— Begin —

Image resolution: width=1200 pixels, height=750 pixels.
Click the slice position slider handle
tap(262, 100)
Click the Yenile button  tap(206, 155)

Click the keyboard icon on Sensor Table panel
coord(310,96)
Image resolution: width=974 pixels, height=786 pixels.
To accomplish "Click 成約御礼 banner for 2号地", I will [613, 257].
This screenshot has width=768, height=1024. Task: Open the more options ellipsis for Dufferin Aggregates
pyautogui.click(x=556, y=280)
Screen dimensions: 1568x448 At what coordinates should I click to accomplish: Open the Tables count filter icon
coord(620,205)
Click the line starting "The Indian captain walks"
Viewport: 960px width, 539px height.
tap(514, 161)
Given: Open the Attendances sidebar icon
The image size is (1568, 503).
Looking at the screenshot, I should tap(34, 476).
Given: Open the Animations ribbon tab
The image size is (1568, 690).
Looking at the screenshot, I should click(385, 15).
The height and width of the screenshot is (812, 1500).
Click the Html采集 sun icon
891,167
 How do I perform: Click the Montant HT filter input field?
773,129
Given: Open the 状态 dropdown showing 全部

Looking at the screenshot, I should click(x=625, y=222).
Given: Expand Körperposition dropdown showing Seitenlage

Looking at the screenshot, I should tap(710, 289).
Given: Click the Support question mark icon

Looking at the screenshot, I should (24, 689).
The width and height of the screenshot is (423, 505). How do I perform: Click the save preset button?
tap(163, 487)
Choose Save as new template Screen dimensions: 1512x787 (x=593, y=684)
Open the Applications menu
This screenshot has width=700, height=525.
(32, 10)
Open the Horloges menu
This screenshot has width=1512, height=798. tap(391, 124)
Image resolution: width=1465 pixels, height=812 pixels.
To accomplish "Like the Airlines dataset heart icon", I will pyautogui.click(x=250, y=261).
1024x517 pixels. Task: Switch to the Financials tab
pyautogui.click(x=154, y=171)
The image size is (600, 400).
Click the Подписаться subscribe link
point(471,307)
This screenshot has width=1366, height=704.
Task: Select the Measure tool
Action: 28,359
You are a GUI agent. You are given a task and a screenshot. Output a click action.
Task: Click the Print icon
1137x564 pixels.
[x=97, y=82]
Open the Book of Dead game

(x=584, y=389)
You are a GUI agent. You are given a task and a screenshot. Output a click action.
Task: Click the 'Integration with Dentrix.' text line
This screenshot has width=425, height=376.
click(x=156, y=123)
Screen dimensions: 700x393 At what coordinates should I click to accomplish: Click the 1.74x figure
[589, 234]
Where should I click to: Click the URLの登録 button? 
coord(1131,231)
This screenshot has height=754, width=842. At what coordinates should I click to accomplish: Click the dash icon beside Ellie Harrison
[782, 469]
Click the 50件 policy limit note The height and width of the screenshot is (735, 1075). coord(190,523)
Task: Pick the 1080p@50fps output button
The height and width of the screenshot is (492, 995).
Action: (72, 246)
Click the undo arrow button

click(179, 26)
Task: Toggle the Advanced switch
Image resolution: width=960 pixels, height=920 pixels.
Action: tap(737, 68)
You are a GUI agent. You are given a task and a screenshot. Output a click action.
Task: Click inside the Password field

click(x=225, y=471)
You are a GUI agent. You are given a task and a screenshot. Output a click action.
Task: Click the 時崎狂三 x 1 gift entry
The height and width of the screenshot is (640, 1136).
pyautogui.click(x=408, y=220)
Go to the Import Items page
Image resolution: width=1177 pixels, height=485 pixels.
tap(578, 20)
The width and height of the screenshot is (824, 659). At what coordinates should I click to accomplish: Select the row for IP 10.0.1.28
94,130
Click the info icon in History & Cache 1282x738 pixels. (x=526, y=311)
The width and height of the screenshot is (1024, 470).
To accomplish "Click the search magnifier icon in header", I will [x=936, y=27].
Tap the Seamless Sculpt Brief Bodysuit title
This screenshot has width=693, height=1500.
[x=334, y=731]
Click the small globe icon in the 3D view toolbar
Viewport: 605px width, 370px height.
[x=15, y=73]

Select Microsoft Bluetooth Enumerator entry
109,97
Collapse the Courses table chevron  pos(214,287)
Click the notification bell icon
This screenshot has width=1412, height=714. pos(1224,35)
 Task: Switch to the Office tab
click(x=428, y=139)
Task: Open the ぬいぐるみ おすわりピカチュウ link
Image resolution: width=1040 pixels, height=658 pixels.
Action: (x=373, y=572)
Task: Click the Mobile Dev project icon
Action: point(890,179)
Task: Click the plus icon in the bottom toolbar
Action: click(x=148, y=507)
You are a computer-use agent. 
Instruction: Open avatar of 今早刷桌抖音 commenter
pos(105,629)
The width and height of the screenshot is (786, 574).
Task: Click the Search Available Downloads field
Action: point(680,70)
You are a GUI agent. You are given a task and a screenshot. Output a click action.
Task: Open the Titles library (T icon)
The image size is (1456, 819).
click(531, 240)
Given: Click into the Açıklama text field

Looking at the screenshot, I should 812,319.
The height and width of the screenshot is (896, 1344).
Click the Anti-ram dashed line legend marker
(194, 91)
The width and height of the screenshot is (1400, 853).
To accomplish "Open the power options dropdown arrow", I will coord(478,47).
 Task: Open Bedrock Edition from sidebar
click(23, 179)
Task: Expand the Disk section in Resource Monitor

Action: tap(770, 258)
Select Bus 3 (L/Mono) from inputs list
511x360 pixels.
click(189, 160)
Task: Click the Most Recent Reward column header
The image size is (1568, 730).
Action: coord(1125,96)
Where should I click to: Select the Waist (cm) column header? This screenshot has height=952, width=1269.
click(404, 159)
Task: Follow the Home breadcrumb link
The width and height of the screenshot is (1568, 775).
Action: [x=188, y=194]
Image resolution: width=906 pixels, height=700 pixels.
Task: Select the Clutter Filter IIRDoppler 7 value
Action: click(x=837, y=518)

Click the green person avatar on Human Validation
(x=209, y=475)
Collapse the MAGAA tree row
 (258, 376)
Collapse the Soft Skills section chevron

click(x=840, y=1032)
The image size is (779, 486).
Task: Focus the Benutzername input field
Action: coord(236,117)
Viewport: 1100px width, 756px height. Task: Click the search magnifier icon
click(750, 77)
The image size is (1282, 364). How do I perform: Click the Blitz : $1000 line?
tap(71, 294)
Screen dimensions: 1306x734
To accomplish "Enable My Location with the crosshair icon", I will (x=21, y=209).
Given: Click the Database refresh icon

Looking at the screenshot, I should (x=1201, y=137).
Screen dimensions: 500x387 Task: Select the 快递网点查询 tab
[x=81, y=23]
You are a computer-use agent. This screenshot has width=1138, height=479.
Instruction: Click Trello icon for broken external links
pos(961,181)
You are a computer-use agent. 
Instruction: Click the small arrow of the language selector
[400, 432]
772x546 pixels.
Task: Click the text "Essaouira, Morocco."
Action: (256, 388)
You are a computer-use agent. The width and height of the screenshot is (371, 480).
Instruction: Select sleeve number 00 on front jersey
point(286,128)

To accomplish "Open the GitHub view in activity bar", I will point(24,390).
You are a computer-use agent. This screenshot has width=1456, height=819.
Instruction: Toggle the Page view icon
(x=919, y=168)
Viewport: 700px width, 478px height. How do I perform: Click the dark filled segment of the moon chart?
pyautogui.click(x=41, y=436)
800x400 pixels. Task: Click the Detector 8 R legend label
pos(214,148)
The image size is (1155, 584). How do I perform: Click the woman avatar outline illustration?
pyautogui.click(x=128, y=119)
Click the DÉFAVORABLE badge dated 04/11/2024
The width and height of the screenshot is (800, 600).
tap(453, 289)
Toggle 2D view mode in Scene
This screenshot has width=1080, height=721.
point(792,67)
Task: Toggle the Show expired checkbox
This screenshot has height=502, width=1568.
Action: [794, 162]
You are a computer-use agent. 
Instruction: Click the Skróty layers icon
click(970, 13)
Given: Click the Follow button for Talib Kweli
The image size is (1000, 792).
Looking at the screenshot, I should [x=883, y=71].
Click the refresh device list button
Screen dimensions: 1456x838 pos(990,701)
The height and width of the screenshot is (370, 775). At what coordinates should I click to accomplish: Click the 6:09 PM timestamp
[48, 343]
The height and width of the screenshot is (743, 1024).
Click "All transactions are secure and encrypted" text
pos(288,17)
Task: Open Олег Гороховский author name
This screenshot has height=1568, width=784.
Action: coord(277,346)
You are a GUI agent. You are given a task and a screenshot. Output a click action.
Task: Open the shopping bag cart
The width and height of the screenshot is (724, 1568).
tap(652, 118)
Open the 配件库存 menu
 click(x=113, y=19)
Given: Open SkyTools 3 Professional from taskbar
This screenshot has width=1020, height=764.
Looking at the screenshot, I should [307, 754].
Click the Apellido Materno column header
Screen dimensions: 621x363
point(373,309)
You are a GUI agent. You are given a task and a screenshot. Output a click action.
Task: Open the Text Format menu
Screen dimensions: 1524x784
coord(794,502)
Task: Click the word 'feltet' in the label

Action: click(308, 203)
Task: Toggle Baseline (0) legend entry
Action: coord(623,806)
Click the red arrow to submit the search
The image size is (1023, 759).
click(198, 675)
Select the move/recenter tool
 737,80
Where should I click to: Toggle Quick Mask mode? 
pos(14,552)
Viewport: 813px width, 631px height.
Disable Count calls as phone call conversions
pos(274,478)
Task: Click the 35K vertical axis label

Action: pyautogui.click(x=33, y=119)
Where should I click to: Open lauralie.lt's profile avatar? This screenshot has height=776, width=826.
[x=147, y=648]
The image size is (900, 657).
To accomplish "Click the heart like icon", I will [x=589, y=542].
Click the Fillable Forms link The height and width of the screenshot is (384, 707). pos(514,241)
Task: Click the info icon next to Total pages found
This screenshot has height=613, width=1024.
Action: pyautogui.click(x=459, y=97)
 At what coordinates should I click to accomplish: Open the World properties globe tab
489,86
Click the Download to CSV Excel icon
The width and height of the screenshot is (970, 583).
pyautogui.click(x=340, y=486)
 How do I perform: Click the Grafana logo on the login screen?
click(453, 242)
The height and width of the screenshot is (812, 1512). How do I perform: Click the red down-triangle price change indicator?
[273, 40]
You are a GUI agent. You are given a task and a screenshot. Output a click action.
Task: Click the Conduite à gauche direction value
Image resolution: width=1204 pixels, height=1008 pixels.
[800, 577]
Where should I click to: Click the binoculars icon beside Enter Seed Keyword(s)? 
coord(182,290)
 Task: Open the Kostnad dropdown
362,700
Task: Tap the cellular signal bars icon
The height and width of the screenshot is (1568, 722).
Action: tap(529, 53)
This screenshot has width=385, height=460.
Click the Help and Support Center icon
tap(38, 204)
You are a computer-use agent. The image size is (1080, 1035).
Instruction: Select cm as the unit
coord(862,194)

— End —

*Given request*
Give the lines of the records from the one containing "Open the Book of Dead game" through the one containing "tap(578, 20)", inclusive, as a JSON list of strings with one string per line, leaving out blank lines.

*Response to this exercise*
[
  "Open the Book of Dead game",
  "(x=584, y=389)",
  "You are a GUI agent. You are given a task and a screenshot. Output a click action.",
  "Task: Click the 'Integration with Dentrix.' text line",
  "This screenshot has width=425, height=376.",
  "click(x=156, y=123)",
  "Screen dimensions: 700x393 At what coordinates should I click to accomplish: Click the 1.74x figure",
  "[589, 234]",
  "Where should I click to: Click the URLの登録 button? ",
  "coord(1131,231)",
  "This screenshot has height=754, width=842. At what coordinates should I click to accomplish: Click the dash icon beside Ellie Harrison",
  "[782, 469]",
  "Click the 50件 policy limit note The height and width of the screenshot is (735, 1075). coord(190,523)",
  "Task: Pick the 1080p@50fps output button",
  "The height and width of the screenshot is (492, 995).",
  "Action: (72, 246)",
  "Click the undo arrow button",
  "click(179, 26)",
  "Task: Toggle the Advanced switch",
  "Image resolution: width=960 pixels, height=920 pixels.",
  "Action: tap(737, 68)",
  "You are a GUI agent. You are given a task and a screenshot. Output a click action.",
  "Task: Click inside the Password field",
  "click(x=225, y=471)",
  "You are a GUI agent. You are given a task and a screenshot. Output a click action.",
  "Task: Click the 時崎狂三 x 1 gift entry",
  "The height and width of the screenshot is (640, 1136).",
  "pyautogui.click(x=408, y=220)",
  "Go to the Import Items page",
  "Image resolution: width=1177 pixels, height=485 pixels.",
  "tap(578, 20)"
]